PROBLEM STATEMENT: Starting from the line that holds "Click the first gold", print every line through the end of the records, first and last included.

□ □ □ □ □

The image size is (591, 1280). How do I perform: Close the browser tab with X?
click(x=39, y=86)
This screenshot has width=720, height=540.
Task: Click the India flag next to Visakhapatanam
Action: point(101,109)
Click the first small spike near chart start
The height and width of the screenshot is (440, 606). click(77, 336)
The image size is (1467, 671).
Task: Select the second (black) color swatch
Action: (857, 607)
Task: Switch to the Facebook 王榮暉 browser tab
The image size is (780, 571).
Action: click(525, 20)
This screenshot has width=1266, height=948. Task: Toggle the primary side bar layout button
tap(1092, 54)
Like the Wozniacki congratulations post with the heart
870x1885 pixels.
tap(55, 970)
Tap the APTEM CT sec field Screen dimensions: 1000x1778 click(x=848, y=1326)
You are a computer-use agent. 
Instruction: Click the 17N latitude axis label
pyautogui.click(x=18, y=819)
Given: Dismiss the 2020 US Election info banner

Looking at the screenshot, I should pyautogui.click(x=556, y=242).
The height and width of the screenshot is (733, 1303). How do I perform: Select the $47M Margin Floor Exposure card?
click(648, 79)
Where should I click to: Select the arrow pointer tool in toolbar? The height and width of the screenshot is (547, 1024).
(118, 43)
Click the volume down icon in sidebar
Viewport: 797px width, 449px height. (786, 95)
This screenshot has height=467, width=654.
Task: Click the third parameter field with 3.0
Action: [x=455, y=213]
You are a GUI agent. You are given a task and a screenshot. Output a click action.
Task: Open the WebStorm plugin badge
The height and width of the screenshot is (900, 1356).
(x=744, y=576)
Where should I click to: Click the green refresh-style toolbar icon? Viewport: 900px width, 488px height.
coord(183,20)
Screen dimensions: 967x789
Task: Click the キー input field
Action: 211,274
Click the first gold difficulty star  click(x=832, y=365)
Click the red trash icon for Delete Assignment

□ □ □ □ □

RESPONSE:
Click the first gold difficulty star  click(x=832, y=365)
Click the red trash icon for Delete Assignment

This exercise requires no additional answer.